#### EXERCISE DETAILS
Copy the data below verbatim, reproducing every line without alteration.

#### PROVIDED DATA

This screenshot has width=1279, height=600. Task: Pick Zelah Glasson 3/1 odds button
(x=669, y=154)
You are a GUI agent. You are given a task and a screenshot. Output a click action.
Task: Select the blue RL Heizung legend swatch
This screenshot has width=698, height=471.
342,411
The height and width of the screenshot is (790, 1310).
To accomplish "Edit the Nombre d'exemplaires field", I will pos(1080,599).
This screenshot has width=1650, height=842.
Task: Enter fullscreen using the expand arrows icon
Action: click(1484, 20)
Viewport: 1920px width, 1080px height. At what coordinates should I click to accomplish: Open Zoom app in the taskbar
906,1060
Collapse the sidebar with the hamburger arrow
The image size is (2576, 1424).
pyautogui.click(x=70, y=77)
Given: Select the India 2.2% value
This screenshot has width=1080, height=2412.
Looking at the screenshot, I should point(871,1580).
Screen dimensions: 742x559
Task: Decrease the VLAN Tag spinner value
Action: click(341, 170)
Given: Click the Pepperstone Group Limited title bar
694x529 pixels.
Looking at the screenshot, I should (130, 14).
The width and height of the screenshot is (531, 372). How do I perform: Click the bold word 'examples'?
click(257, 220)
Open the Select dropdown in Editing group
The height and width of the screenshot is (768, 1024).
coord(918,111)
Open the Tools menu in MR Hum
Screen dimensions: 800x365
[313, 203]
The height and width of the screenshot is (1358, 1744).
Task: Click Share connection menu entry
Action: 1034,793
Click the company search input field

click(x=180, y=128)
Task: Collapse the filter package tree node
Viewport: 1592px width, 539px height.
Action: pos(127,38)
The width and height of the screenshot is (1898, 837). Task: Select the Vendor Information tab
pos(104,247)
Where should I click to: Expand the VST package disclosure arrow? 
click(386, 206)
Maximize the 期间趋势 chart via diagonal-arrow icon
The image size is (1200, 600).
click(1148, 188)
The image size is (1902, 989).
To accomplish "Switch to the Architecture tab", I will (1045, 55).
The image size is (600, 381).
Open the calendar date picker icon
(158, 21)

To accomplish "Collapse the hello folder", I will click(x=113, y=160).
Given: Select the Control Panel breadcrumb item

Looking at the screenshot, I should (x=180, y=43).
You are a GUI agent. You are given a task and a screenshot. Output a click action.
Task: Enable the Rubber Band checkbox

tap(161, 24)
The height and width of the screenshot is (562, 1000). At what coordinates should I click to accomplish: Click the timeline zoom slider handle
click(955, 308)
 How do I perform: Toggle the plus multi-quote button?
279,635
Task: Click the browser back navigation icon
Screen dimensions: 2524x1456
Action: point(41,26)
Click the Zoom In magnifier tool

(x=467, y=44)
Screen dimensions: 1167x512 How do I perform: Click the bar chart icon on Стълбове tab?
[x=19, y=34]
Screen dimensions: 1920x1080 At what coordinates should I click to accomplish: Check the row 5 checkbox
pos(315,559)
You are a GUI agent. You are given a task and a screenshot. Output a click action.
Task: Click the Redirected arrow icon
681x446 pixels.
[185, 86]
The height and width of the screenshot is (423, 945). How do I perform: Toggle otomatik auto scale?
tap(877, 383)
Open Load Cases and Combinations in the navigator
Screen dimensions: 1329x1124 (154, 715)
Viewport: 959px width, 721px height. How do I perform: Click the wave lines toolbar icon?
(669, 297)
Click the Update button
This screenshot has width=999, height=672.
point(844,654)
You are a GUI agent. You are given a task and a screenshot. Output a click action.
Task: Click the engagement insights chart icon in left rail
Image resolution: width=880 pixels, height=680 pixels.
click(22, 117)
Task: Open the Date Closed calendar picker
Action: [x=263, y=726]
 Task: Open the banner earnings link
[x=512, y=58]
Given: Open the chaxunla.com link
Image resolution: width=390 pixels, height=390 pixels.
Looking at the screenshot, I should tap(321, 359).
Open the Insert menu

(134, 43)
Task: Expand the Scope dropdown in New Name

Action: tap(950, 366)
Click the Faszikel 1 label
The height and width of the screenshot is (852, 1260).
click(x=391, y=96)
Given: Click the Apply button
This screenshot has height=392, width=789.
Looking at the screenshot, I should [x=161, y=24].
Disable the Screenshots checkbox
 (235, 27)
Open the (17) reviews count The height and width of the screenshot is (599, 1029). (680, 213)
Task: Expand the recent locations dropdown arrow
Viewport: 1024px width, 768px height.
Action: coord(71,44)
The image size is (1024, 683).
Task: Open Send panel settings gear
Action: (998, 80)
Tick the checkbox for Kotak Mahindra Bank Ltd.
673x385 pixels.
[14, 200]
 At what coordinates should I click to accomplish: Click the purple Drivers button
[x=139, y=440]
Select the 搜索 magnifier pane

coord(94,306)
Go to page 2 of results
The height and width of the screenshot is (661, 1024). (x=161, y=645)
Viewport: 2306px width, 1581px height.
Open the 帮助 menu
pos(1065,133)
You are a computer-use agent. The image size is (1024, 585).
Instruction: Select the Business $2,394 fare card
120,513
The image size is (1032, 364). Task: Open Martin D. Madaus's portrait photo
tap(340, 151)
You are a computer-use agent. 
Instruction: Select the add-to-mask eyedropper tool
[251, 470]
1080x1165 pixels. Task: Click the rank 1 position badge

#### SOLUTION TO THIS EXERCISE
This screenshot has width=1279, height=600. Task: Pick Zelah Glasson 3/1 odds button
(x=669, y=154)
You are a GUI agent. You are given a task and a screenshot. Output a click action.
Task: Select the blue RL Heizung legend swatch
This screenshot has width=698, height=471.
342,411
The height and width of the screenshot is (790, 1310).
To accomplish "Edit the Nombre d'exemplaires field", I will pos(1080,599).
This screenshot has width=1650, height=842.
Task: Enter fullscreen using the expand arrows icon
Action: click(1484, 20)
Viewport: 1920px width, 1080px height. At what coordinates should I click to accomplish: Open Zoom app in the taskbar
906,1060
Collapse the sidebar with the hamburger arrow
The image size is (2576, 1424).
pyautogui.click(x=70, y=77)
Given: Select the India 2.2% value
This screenshot has width=1080, height=2412.
Looking at the screenshot, I should point(871,1580).
Screen dimensions: 742x559
Task: Decrease the VLAN Tag spinner value
Action: click(341, 170)
Given: Click the Pepperstone Group Limited title bar
694x529 pixels.
Looking at the screenshot, I should (130, 14).
The width and height of the screenshot is (531, 372). How do I perform: Click the bold word 'examples'?
click(257, 220)
Open the Select dropdown in Editing group
The height and width of the screenshot is (768, 1024).
coord(918,111)
Open the Tools menu in MR Hum
Screen dimensions: 800x365
[313, 203]
The height and width of the screenshot is (1358, 1744).
Task: Click Share connection menu entry
Action: 1034,793
Click the company search input field

click(x=180, y=128)
Task: Collapse the filter package tree node
Viewport: 1592px width, 539px height.
Action: pos(127,38)
The width and height of the screenshot is (1898, 837). Task: Select the Vendor Information tab
pos(104,247)
Where should I click to: Expand the VST package disclosure arrow? 
click(386, 206)
Maximize the 期间趋势 chart via diagonal-arrow icon
The image size is (1200, 600).
click(1148, 188)
The image size is (1902, 989).
To accomplish "Switch to the Architecture tab", I will (1045, 55).
The image size is (600, 381).
Open the calendar date picker icon
(158, 21)

To accomplish "Collapse the hello folder", I will click(x=113, y=160).
Given: Select the Control Panel breadcrumb item

Looking at the screenshot, I should (x=180, y=43).
You are a GUI agent. You are given a task and a screenshot. Output a click action.
Task: Enable the Rubber Band checkbox

tap(161, 24)
The height and width of the screenshot is (562, 1000). At what coordinates should I click to accomplish: Click the timeline zoom slider handle
click(955, 308)
 How do I perform: Toggle the plus multi-quote button?
279,635
Task: Click the browser back navigation icon
Screen dimensions: 2524x1456
Action: point(41,26)
Click the Zoom In magnifier tool

(x=467, y=44)
Screen dimensions: 1167x512 How do I perform: Click the bar chart icon on Стълбове tab?
[x=19, y=34]
Screen dimensions: 1920x1080 At what coordinates should I click to accomplish: Check the row 5 checkbox
pos(315,559)
You are a GUI agent. You are given a task and a screenshot. Output a click action.
Task: Click the Redirected arrow icon
681x446 pixels.
[185, 86]
The height and width of the screenshot is (423, 945). How do I perform: Toggle otomatik auto scale?
tap(877, 383)
Open Load Cases and Combinations in the navigator
Screen dimensions: 1329x1124 (154, 715)
Viewport: 959px width, 721px height. How do I perform: Click the wave lines toolbar icon?
(669, 297)
Click the Update button
This screenshot has width=999, height=672.
point(844,654)
You are a GUI agent. You are given a task and a screenshot. Output a click action.
Task: Click the engagement insights chart icon in left rail
Image resolution: width=880 pixels, height=680 pixels.
click(22, 117)
Task: Open the Date Closed calendar picker
Action: [x=263, y=726]
 Task: Open the banner earnings link
[x=512, y=58]
Given: Open the chaxunla.com link
Image resolution: width=390 pixels, height=390 pixels.
Looking at the screenshot, I should tap(321, 359).
Open the Insert menu

(134, 43)
Task: Expand the Scope dropdown in New Name

Action: tap(950, 366)
Click the Faszikel 1 label
The height and width of the screenshot is (852, 1260).
click(x=391, y=96)
Given: Click the Apply button
This screenshot has height=392, width=789.
Looking at the screenshot, I should [x=161, y=24].
Disable the Screenshots checkbox
 (235, 27)
Open the (17) reviews count The height and width of the screenshot is (599, 1029). (680, 213)
Task: Expand the recent locations dropdown arrow
Viewport: 1024px width, 768px height.
Action: coord(71,44)
The image size is (1024, 683).
Task: Open Send panel settings gear
Action: (998, 80)
Tick the checkbox for Kotak Mahindra Bank Ltd.
673x385 pixels.
[14, 200]
 At what coordinates should I click to accomplish: Click the purple Drivers button
[x=139, y=440]
Select the 搜索 magnifier pane

coord(94,306)
Go to page 2 of results
The height and width of the screenshot is (661, 1024). (x=161, y=645)
Viewport: 2306px width, 1581px height.
Open the 帮助 menu
pos(1065,133)
You are a computer-use agent. The image size is (1024, 585).
Instruction: Select the Business $2,394 fare card
120,513
The image size is (1032, 364). Task: Open Martin D. Madaus's portrait photo
tap(340, 151)
You are a computer-use agent. 
Instruction: Select the add-to-mask eyedropper tool
[251, 470]
1080x1165 pixels. Task: Click the rank 1 position badge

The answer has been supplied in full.